- _Yapılacak iş_
Ortaokul kaydını anlatan metinden "Böylece Paşakapısı Ortaokulu'na" ile başlayıp "Beykoz OrtaOkulu'na kaydoldum." ile biten kısmı hiç değiştirmeden geri döndür.

- _Sayfa alıntısı_
Ben ilkokulu bitirdiğimde, "iyi ve orta" dereceyle bitirenleri sınavla, "pekiyi"yle bitirenleri sınavsız alıyorlardı ortaokula. Ben "pekiyi" ile bitirmiştim. Ancak, ilkokulu İstanbul dışında okumuş olanlar alınmıyorlardı İstanbul'daki ortaokullara. Üsküdar Paşakapısı Ortaokulu'nun kalorifercisi babamın tanıdığı biriymiş. Kaloriferci, ailesiyle birlikte Üsküdar Validei Atik Mahallesi'nde oturuyorlardı. Adam, benim yanlarında kaldığımı belirterek, o mahallenin muhtarından ikametgah ilmuhaberi aldı. Üsküdar Kaymakamı'na gittik, bu ilmühaberle. Kaymakam nüfus cüzdanıma işledi bu bilgiyi ve onayladı. O zaman defter şeklindeydi nüfus cüzdanları.
Böylece Paşakapısı Ortaokulu'na kaydımı yaptırdık. Tembel Hacı Mehmet Mahallesi, Küçük Sarmaşık Sokak, Tazı Çıkmazı'nda ev tutuldu. İkinci annemle birlikte orada yaşadık bir süre. İkinci dönem, Paşabahçe'ye taşınınca, bu kez Beykoz OrtaOkulu'na kaydoldum.

- _Sağlanan malzeme_
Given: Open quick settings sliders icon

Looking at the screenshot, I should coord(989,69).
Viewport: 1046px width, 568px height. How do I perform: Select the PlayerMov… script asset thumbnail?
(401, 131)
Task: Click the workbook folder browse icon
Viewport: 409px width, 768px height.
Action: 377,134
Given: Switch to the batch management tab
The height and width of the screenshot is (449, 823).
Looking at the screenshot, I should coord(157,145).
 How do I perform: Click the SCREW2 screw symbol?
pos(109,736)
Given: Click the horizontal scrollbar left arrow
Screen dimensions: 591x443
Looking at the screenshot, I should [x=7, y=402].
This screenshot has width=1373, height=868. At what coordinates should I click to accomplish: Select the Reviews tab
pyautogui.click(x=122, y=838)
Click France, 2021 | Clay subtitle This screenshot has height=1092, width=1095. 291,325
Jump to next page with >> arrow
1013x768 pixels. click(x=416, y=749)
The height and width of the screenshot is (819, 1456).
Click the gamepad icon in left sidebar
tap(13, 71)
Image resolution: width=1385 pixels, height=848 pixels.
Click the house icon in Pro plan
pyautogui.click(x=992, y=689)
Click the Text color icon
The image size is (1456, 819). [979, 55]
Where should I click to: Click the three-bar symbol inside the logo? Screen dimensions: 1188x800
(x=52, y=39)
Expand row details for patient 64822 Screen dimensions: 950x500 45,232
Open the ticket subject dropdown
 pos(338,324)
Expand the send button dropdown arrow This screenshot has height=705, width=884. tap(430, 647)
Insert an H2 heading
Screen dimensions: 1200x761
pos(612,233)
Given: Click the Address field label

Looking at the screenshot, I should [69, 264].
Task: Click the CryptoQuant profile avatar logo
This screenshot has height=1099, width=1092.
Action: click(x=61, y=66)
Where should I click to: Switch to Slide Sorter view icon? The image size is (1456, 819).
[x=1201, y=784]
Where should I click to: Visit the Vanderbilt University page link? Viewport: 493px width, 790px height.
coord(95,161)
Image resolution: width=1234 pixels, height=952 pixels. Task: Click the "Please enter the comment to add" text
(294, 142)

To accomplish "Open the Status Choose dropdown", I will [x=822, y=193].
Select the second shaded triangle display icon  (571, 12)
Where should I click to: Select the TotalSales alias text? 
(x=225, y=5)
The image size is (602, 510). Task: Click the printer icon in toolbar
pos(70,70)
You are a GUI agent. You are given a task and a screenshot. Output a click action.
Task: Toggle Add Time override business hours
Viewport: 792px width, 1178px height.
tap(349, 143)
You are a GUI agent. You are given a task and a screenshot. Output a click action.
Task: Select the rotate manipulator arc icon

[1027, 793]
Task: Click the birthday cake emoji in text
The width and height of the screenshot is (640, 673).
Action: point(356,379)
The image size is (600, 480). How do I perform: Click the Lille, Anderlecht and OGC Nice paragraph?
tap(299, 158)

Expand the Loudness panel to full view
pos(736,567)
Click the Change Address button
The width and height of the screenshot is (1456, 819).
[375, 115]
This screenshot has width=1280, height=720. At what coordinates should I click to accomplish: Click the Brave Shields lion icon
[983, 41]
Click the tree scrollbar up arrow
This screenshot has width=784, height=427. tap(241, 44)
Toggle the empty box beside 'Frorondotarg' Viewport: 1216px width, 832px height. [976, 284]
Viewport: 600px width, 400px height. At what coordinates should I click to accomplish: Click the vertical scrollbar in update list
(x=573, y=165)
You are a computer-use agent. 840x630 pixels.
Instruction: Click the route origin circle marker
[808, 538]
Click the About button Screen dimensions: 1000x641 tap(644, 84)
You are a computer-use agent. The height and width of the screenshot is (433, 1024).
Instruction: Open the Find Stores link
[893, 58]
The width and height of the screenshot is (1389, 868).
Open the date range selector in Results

- _Yanıt_
Böylece Paşakapısı Ortaokulu'na kaydımı yaptırdık. Tembel Hacı Mehmet Mahallesi, Küçük Sarmaşık Sokak, Tazı Çıkmazı'nda ev tutuldu. İkinci annemle birlikte orada yaşadık bir süre. İkinci dönem, Paşabahçe'ye taşınınca, bu kez Beykoz OrtaOkulu'na kaydoldum.